### Passage
MoMatch - Multilingual Ontology Matching

Content

Overview

MoMatch is an approach for matching ontologies in different natural languages. MoMatch uses machine translation and various string similarity techniques to identify correspondences across different ontologies. MoMatch uses the Quality Assessment Suite for Ontologies QASO that comprises 15 metrics in which eight metrics for assessing the quality of the matching process and seven for assessing ontologies quality.

Architecture

The following figure shows MoMatch’s architecture:

Architecture
Fig.1. MoMatch Architecture

The input is two ontologies which can be either in two different natural languages or in the same language. The output is the alignments between the input ontologies in addition to the assessment sheet for the input ontologies and the resultant alignment.

MoMatch is comprised of four phases:

Source code and documentation

The latest code is available in a public repository in GitHub. A description for each configurable parameter and function can be found here.

Installation

All implementations are based on Scala 2.11.11 and Apache Spark 2.3.1.. After installing them, download MoMatch using:

git clone https://github.com/SmartDataAnalytics/MoMatch.git
cd MoMatch
mvn clean package

After you are done with the configurations mentioned above, you will be able to open the project. The following figure shows MoMatch in IntelliJ.

intelliJ
Fig.2. MoMatch in IntelliJ

You can start with running the MoMatchGUL.scala class to open the GUI (as shown in figure 3).

intelliJ
Fig.3. MoMatch GUI

Example

The following example scenario describes the matching process of the two ontologies: Conference and ConfOf in German and Arabic respectively, from the MultiFarm dataset, in addition to the quality assessment for the ontologies and the matching results. First, the user selects the two ontologies, in Turtle, and their languages. MoMatch reads the two input ontologies and generates RDD representation of them. MoMatch uses SANSA-RDF library with Apache Jena framework to parse and manipulate the input ontologies (as RDF triples) in a distributed manner. The user can get statistics about the input ontologies as follows:

    First ontology name is: conference-de
    Second ontology name is: confOf-ar
    ===============================================
    |     Statistics for the first ontology       |
    ===============================================
    Number of all resources = 105"

### Dataset content
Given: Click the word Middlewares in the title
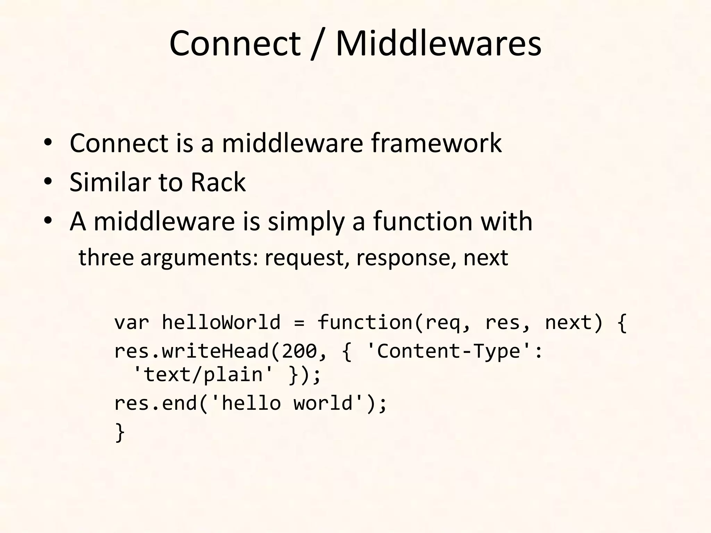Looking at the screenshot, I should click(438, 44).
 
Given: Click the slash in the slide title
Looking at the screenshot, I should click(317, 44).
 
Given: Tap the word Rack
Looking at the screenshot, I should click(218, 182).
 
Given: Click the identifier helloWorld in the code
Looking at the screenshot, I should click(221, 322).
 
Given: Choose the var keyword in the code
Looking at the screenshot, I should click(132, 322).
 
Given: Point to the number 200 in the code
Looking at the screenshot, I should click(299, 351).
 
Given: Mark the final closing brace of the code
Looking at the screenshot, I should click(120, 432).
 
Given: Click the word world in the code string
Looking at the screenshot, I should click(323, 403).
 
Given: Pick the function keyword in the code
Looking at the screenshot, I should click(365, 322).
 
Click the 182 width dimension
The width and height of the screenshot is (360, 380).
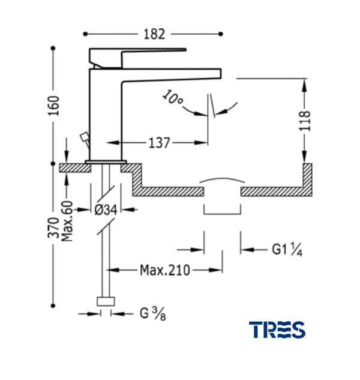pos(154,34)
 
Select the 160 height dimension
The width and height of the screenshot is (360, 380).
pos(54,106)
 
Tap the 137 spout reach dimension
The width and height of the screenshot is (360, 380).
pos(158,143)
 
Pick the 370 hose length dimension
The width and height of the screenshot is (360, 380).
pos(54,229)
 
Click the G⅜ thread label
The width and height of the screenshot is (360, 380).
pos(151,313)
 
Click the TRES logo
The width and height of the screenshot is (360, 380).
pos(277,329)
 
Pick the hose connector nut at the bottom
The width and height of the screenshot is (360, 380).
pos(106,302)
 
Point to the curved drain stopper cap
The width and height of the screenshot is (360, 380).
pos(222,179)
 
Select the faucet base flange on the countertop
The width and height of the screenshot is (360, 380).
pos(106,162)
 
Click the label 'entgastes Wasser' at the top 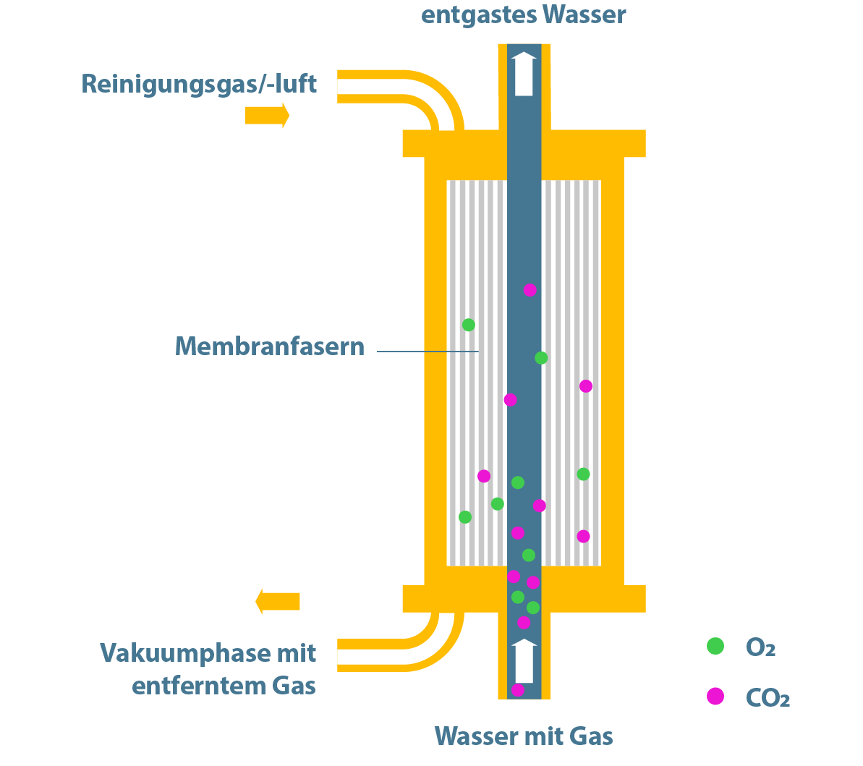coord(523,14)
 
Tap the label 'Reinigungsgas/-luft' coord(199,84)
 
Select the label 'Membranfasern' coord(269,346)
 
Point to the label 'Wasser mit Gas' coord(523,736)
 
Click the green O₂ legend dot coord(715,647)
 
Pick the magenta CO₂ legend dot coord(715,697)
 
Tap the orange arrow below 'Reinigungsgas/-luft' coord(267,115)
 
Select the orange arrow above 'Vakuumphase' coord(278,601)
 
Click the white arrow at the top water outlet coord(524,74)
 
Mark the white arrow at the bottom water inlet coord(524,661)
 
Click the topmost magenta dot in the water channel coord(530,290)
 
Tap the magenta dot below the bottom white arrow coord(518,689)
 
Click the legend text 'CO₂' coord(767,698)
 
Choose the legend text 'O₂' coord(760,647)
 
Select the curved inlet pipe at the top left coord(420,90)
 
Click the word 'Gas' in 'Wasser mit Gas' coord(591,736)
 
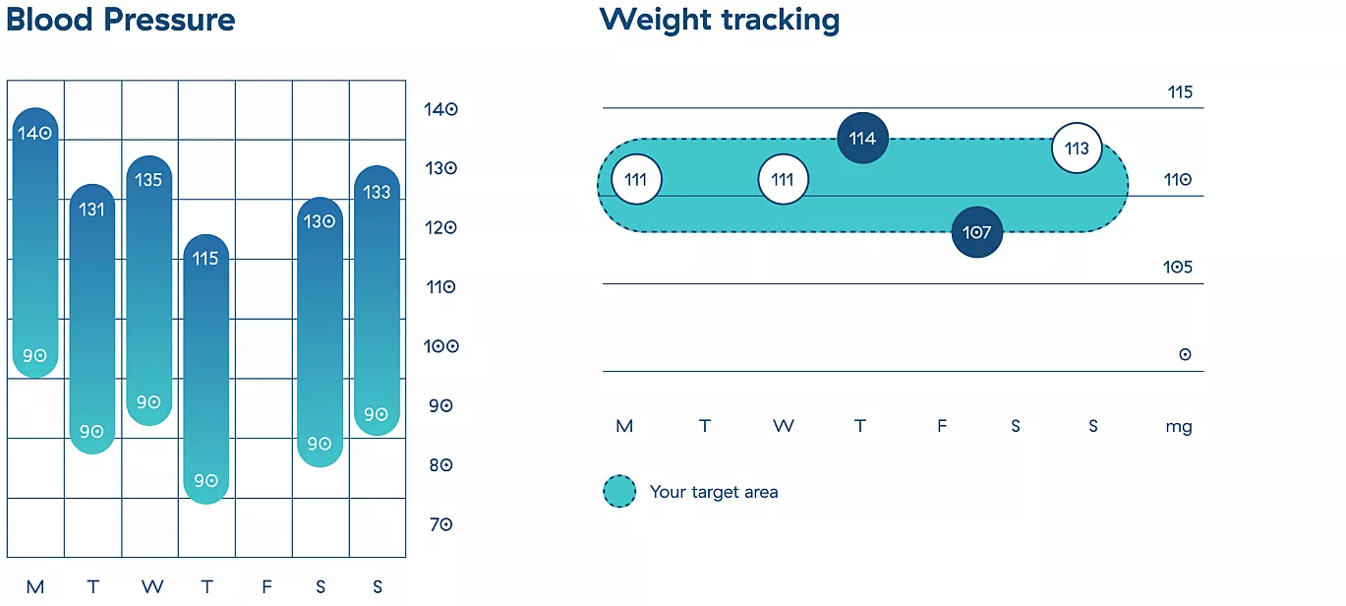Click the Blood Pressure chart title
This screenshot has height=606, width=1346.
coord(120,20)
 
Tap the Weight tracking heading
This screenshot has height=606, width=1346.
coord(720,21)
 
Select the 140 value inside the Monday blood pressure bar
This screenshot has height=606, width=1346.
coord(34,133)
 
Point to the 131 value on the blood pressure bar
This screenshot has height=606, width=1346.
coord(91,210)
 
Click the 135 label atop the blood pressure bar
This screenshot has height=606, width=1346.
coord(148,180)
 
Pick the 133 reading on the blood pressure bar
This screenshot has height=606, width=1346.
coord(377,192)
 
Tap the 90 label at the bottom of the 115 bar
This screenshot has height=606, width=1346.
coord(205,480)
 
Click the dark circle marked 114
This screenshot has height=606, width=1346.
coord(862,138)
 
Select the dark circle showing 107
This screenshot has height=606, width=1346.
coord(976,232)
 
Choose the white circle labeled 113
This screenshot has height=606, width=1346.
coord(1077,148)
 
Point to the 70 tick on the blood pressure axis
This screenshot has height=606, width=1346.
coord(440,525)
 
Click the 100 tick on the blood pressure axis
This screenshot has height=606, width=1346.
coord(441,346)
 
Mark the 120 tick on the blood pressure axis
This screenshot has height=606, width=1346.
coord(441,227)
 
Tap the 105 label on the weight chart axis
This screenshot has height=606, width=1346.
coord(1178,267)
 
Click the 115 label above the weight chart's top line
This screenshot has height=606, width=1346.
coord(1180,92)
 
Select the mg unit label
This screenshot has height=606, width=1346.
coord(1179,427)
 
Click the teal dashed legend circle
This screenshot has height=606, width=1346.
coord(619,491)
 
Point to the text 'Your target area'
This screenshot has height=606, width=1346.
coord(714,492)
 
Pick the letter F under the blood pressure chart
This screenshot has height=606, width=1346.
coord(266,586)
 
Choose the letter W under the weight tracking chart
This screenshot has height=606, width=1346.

### Jobs
- a) In the MoMatch page, how many metrics does the Quality Assessment Suite for Ontologies (QASO) contain?
- b) Write the next part of the MoMatch page, beginning right after its final line.

### Results for each task
- a) QASO contains 15 metrics: eight assess the quality of the matching process and seven assess ontology quality.

- b)
    Number of triples in the ontology = 509
    Number of object properties is 46
    Number of annotation properties is 1
    Number of Datatype properties is 18
    Number of classes is 60.0

    ===============================================
    |     Statistics for the second ontology       |
    ===============================================
    Number of all resources = 52"
    Number of triples in the ontology = 321
    Number of object properties is 13
    Number of annotation properties is 1
    Number of Datatype properties is 23
    Number of classes is 38.0
Second, the user should select the type of matching (cross-lingual or monolingual). MoMatch identifies the correspondeces between the input ontologies according to the matching type. The output is as follows:
    Matching type is: Cross-lingual matching
    Language for the first ontology is:German
    Language for the second ontology is:Arabic
    ===============================================
    |               Matched classes               |
    ===============================================
    (Organisation,Organization,منظمة,Organization,1.0)
    (Tutorium,Tutorial,البرنامج التعليمي,Tutorial,1.0)
    (eingereichter Beitrag,any contribution,مساهمة,The contribution of,1.0)
    (Thema,Topic,الموضوع,Topic,1.0)
    (Workshop,Workshop,ورشة عمل,Workshop,1.0)
    (Konferenz,Conference,مؤتمر,conference,1.0)
    Number of matched classes = 6
    ===============================================
    |             Matched properties              |
    ===============================================
    (hat Vornamen,has a first name,لديه الاسم الأول,have the first name,1.0)
    (hat Nachnamen,has last name,لديه اللقب,Has the last name,1.0)
    (hat Zusammenfassung,has summary,لديه ملخص,Has a summary,1.0)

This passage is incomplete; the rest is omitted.